My wife is watching calories big time so I have to smoke foods to support her diet/exercise regime (she is down 56 pounds since January 5, 2016 - she is super serious about this!).  This is the reason for my question about skinny fatties.

I have never made a fatty (yet) but it is on my list of things to do.  Jimmy Dean sausage is 100 calories per ounce and ground chuck is about 60 calories per ounce...I was wondering if anyone ever tried replacing the sausage with well-seasoned ground chuck?  Maybe I should use a 1/2 and 1/2 mixture of ground chuck and sausage?  Controlling the stuffing/filling calories is super easy to do so I am not worried about this.

Am I worrying about something that is not that important?  How many slices does a typical fatty make?  I would guess 8 to 10.

Any help would be appreciated.

Ed


----------



## worktogthr (Jun 29, 2016)

I have done this before and it works well.  You can also use ground turkey or chicken sausage for the fatty just be careful not to overcook it as it has less fat and can dry out.


----------



## uncle eddie (Jun 29, 2016)

worktogthr said:


> I have done this before and it works well. You can also use ground turkey or chicken sausage for the fatty just be careful not to overcook it as it has less fat and can dry out.


Cool beans...

How many slices does a typical fatty make?


----------



## dirtsailor2003 (Jun 29, 2016)

Uncle Eddie said:


> Cool beans...
> 
> How many slices does a typical fatty make?


Depends on how thick you slice the slices and how big you make the fatty.


----------



## SmokinAl (Jun 29, 2016)

I like to use 1 1/4 lbs. of ground meat.

If you use a 1 gallon bag to roll it out, you should get 10 nice slices.

Al


----------



## uncle eddie (Jun 29, 2016)

Thanks Al...now to plan the stuffing and figure out the calories.


----------



## gerk (Jun 29, 2016)

I've done fatties with ground chuck before with no problems.  For stuffing you can do things like onions, green/red/yellow peppers, etc for the calorie conscious, they turn out pretty nicely still.  I did Philly Cheese Steak style fatties a couple weeks ago (think all the ingredient of a Philly cheese steak just done like a fatty) and the family went wild for them.


----------



## SmokinAl (Jun 29, 2016)

Uncle Eddie said:


> Thanks Al...now to plan the stuffing and figure out the calories.

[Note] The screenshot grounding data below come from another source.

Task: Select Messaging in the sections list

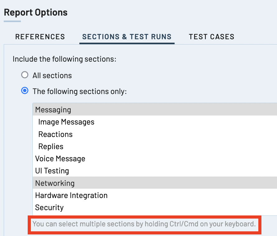Action: pos(53,110)
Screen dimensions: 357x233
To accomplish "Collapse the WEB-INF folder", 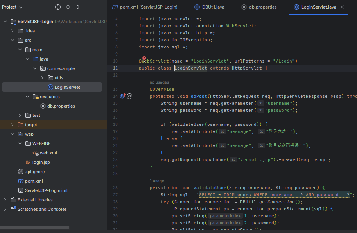I will click(20, 143).

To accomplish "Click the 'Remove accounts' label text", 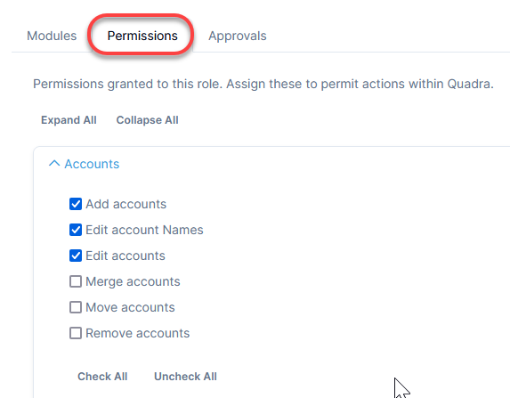I will pyautogui.click(x=138, y=333).
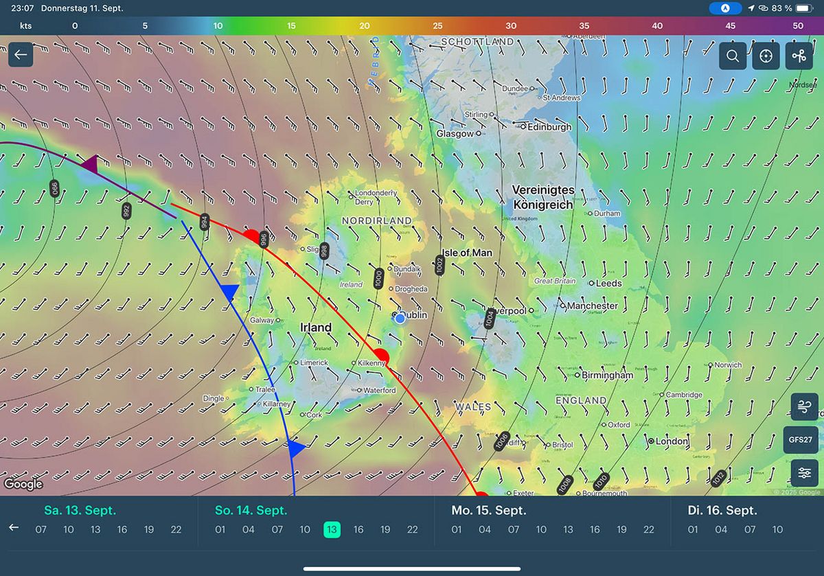This screenshot has height=576, width=824.
Task: Select the Sa. 13. Sept. day header
Action: [x=80, y=511]
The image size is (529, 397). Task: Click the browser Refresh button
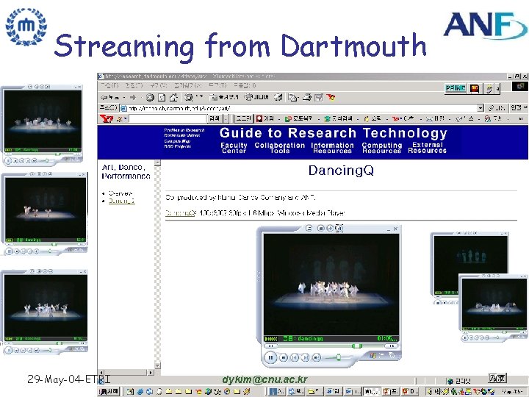point(162,96)
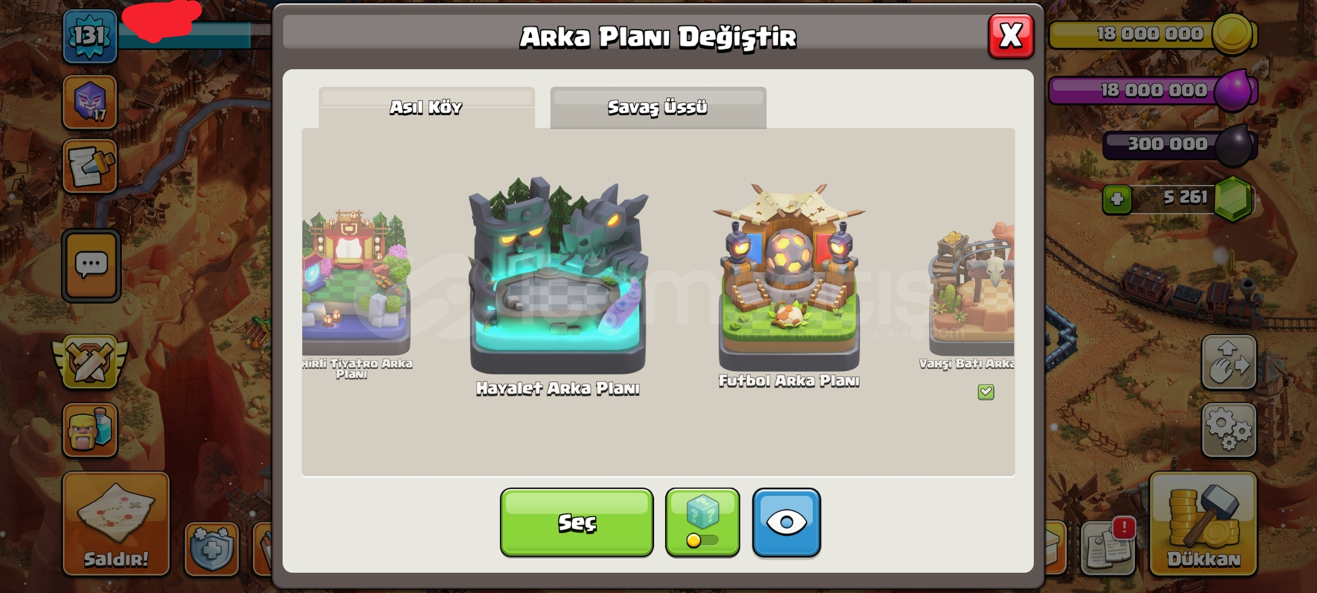Open clan war crossed swords icon
The image size is (1317, 593).
[x=90, y=362]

There are several inexpensive nutrition programs on the market now that calculate the calories for you.

Another option is to take the slices & make sliders with them.

They fill you up much faster.

Here's some I did not too long ago.

They are not diet, but you get the idea.

http://www.smokingmeatforums.com/t/243516/fattie-sliders-appetizer-or-meal-steps-qview

Al


----------



## uncle eddie (Jun 29, 2016)

Gerk said:


> I've done fatties with ground chuck before with no problems.  For stuffing you can do things like onions, green/red/yellow peppers, etc for the calorie conscious, they turn out pretty nicely still.  I did Philly Cheese Steak style fatties a couple weeks ago (think all the ingredient of a Philly cheese steak just done like a fatty) and the family went wild for them.


haha - funny you should say Philly Cheese Steak as I was already calculating the calories for this.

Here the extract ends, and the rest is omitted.